*Directive a*.
Convert the records into a Markdown table, starting at their first line and ending at the line containing "click(x=237, y=62)", with columns Row and Line that hold a row number and the line, and skip blank lines. Leave the pictures out.

*Provided passage*.

▶

New gTLD Concerns: Dotless Names and Name Collisions
It was never obvious at the outset of this grand Internet experiment that the one aspect of the network’s infrastructure that would truly prove to be the most fascinating, intriguing, painful, lucrative and just plain confusing, would be the Internet’s Domain Name System.
After all, it all seemed so simple to start with: network applications rendezvous with their counterparts using protocol-level addresses. But we users prefer to use “natural” identifiers that act as aliases for these addresses. So rather than trying to remember that my local server is 192.0.2.34, or, perhaps more challenging, 2001:db8:a25d:8664:dff1:73b6:fe40:34, I can give it a memorable name, such as “server”. So I make an entry in a local translation table that makes the name “server” equivalent to those two IP addresses, and now I can use the term “server” to direct applications to rendezvous with this system.
This works well in a small scale local context, but how do we scale this up to a larger network that spans many local name contexts? The answer that was devised back in the early 1980’s was to use a hierarchically structured common name scheme. So we had some generic so-called “top-level” names, such as .edu, .gov, .mil, .org, and .com, and folk then reserved a name in one of these name spaces, and then populated the lower levels of the name hierarchy with their particular needs for identification. So I now might have my server name now called server.example.com, assuming that I had been delegated the name space of example within .com.

◀

*Records provided*.

▶

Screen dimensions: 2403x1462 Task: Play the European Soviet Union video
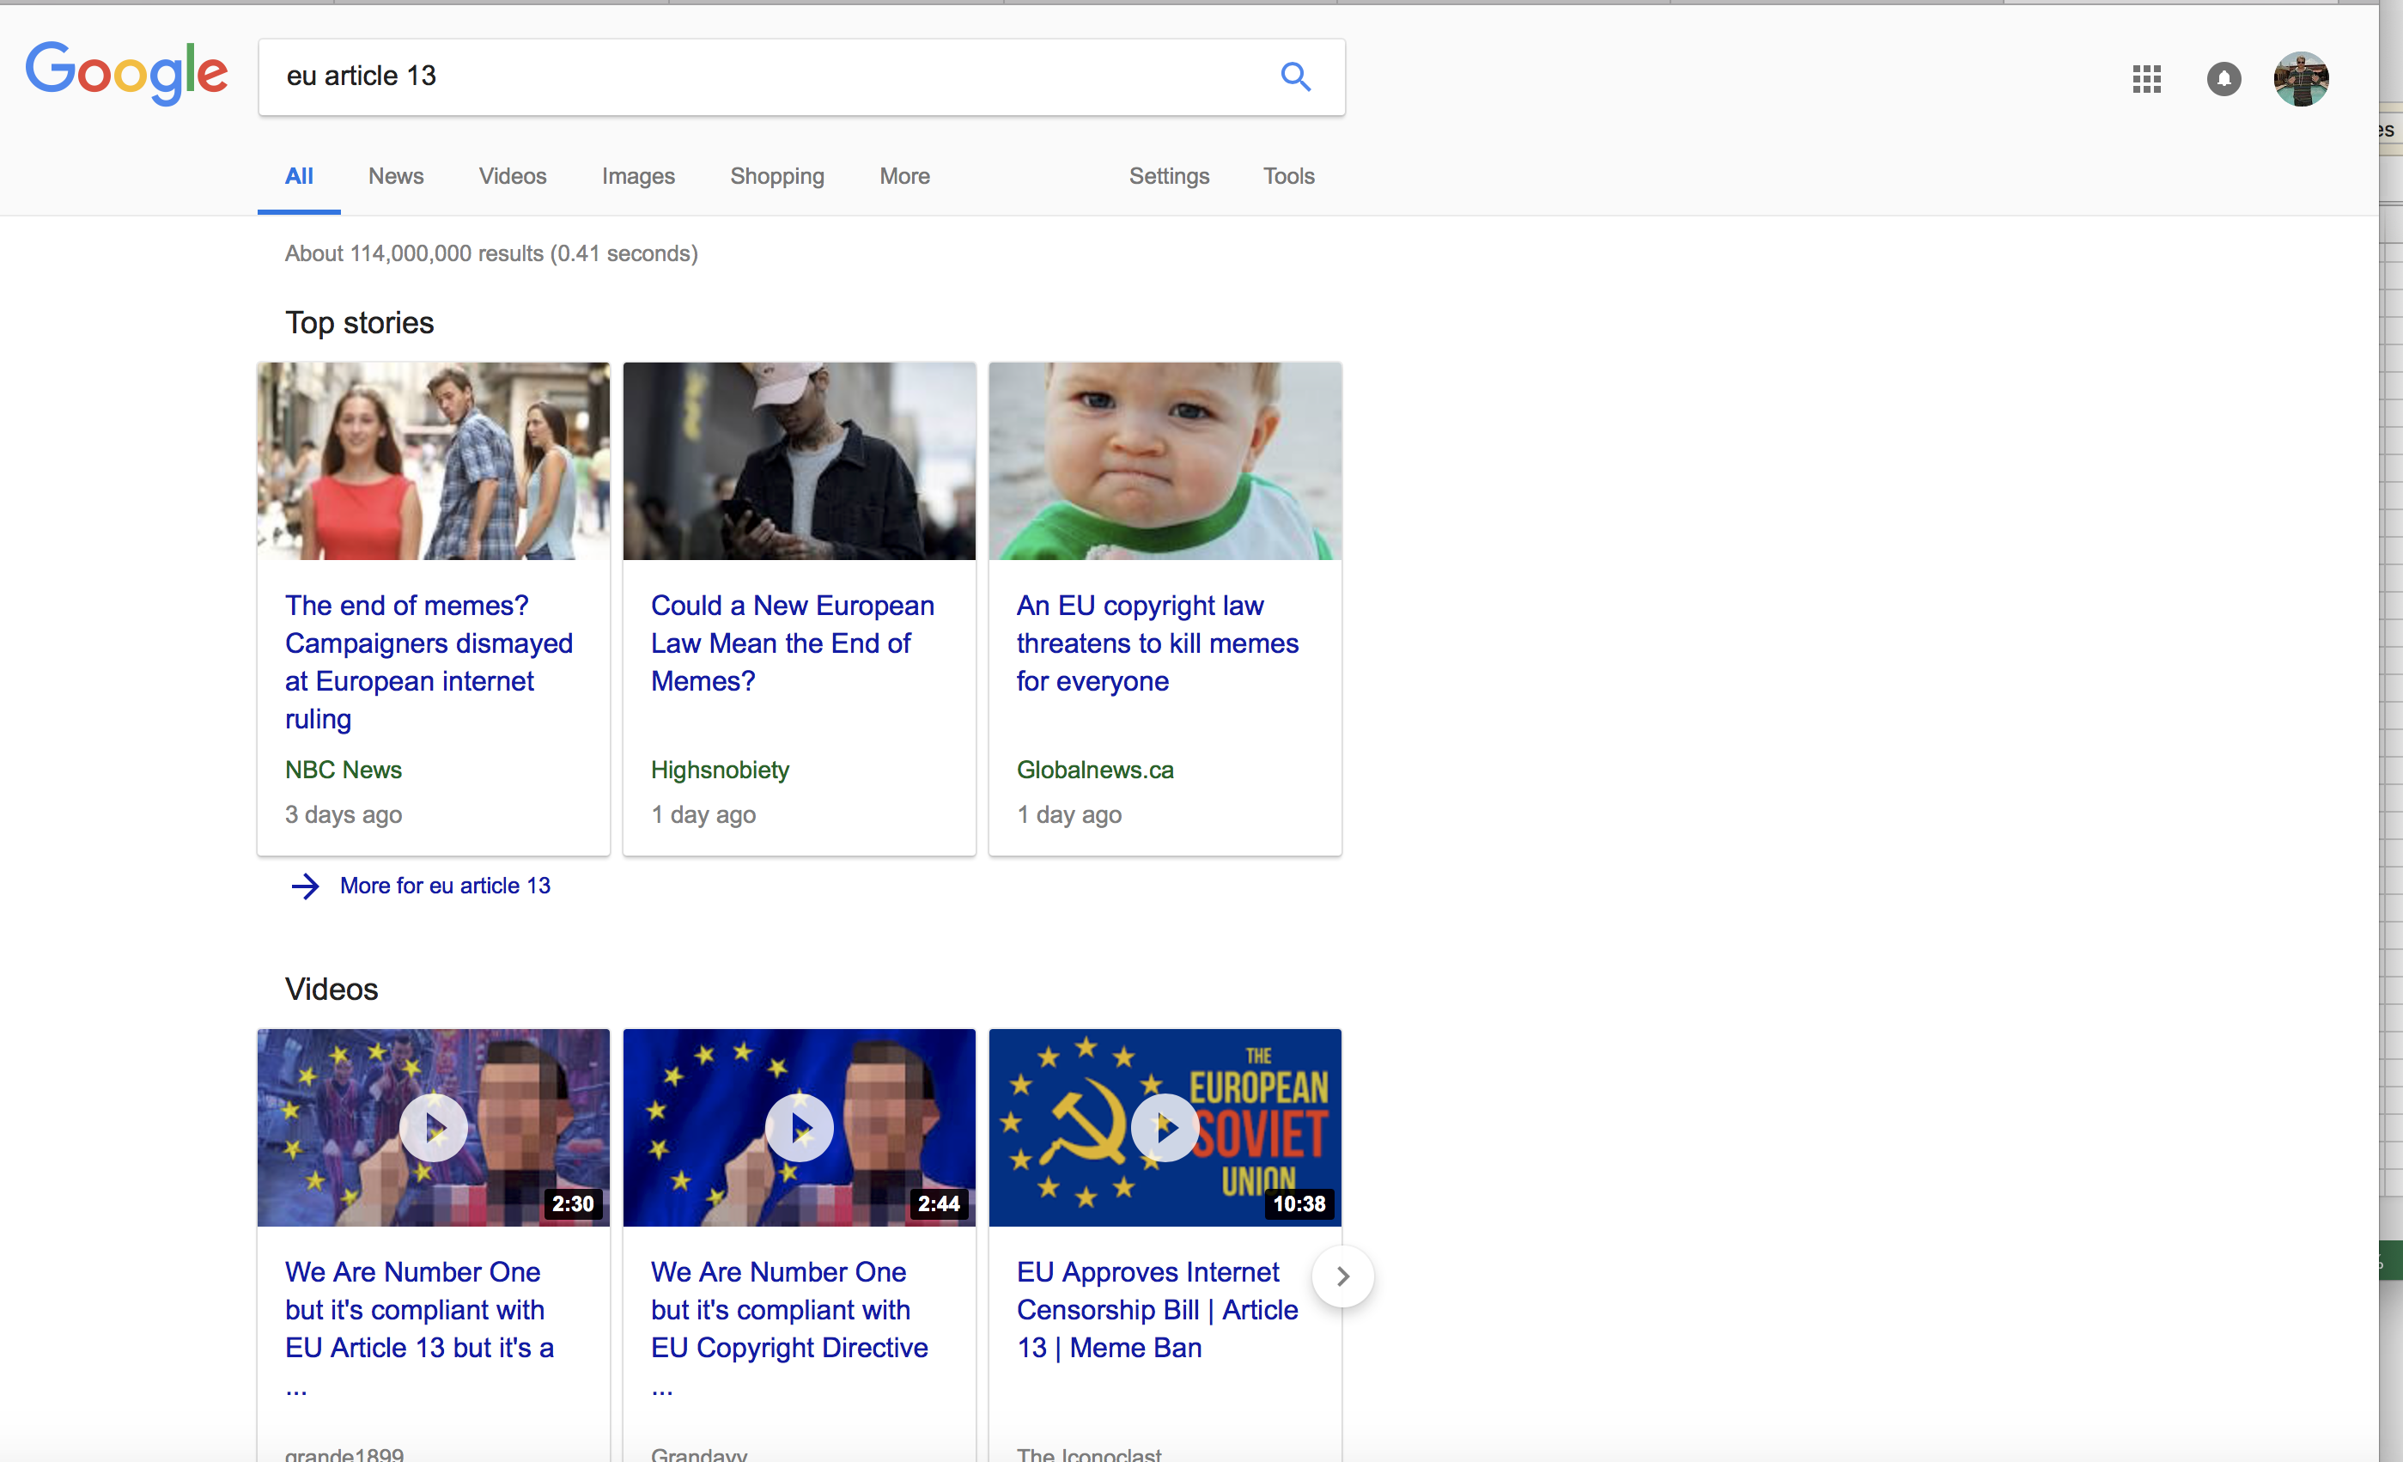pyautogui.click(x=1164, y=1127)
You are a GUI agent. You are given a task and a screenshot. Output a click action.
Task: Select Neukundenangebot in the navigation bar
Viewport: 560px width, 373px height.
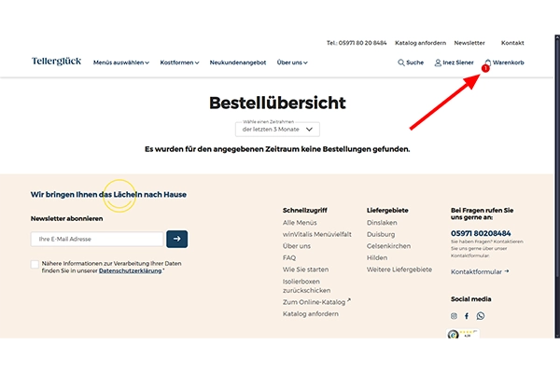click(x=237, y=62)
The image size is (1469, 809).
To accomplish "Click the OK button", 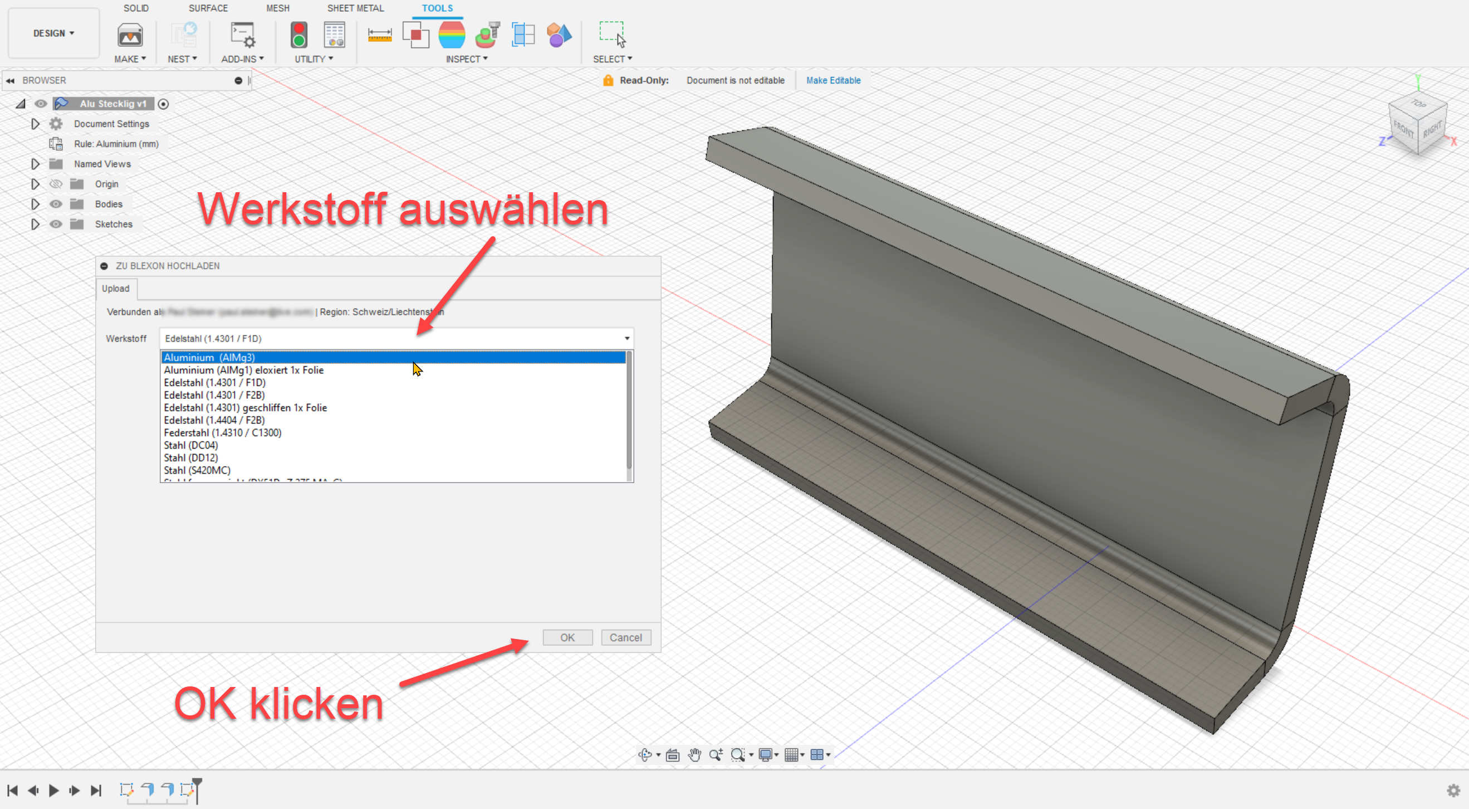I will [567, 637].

◀

*Directive b*.
Continue the article on dotless names and name collisions from where it stops.

*Final result a*.
| Row | Line |
|---|---|
| 1 | Screen dimensions: 2403x1462 Task: Play the European Soviet Union video |
| 2 | pyautogui.click(x=1164, y=1127) |
| 3 | You are a GUI agent. You are given a task and a screenshot. Output a click action. |
| 4 | Task: Select Neukundenangebot in the navigation bar |
| 5 | Viewport: 560px width, 373px height. |
| 6 | click(x=237, y=62) |

*Final result b*.
Over the years the set of these top-level domain names have expanded. A major expansion was to integrate the 2 letter country codes from the ISO-3166 country name table into the set of top level DNS labels. Since then there has been a continual discussion about expansion of the so-called “generic top-level domain name” (gTLDs) set (as distinct from the set of ISO-3166 two letter domain names that map to country codes, whose management is considered to be a national issue for each country to work through). Under the umbrella of ICANN’s stewardship of the top level domain space of the DNS some 14 new gTLDs were added in the past 13 years, bringing the total to some 22 currently available names (most notable of which was the .xxx gTLD, that excited considerable interest at the time). However, after more than a decade of careful rationing and slow progress in terms of opening up the top level name space of the DNS, at the start of 2012 ICANN changed its stance and opened up the gTLD space for applicants. Of course nothing in the DNS comes for free, and the cost of making such an application is reported to be some $185,000. (Illustrating that even in domain names vanity comes at a considerable price!) Despite this application cost, some 1,930 applications were received for new gTLDs, and the process of evaluation of these applications is underway.
Within the evaluation process there have evidently been a number of proposals that propose relatively novel use of these top level DNS labels, and the one I’d like to look at here is that of the so-called “dotless” domains proposed for the DNS root zone. It’s as if I had decided to revive the name server and propose it to be not only a top-level domain name that is defined across the entire Internet, but to have this name resolve to an IP address.
Can such dotless domain names, such as server, really function as top level domains?
For example, if I have my way, and server becomes a new gTLD, will that imply that everyone that entered server into their web browser, or everyone who sends mail to me@server, or uses this server name in any other network application will end up communicating with my server?
The DNS is not so simple, and in this case we have developed so called “search lists” that interfere with these so-called “dotless” domain names in various ways. The concept behind the search list was to allow local names to be used without explicitly adding a global DNS context. I can use a local service name for a named service and have the DNS automatically append the common DNS suffix to the local name to form a fully qualified DNS query name. So, if I have a local search list with example.com, then when I use the name server, the local DNS resolution system will append the search list, example.com, and then attempt to resolve the fully qualified name server.example.com. So how do search lists actually work? Or perhaps maybe we should first ask: how were search lists intended to work?
Consulting the RFCs
The base specification of the DNS, RFC1034, assumed that any name requiring resolution was either a complete (or “absolute”) domain name, or an incomplete (or “relative”) domain name. Absolute domain names were names that would be passed as a query to the DNS without further modification, while relative domain names required the appending of a locally defined name to form an absolute name. RFC1034 proposed that name forms that ended with a “.” were to be interpreted as absolute names, while other names were relative names.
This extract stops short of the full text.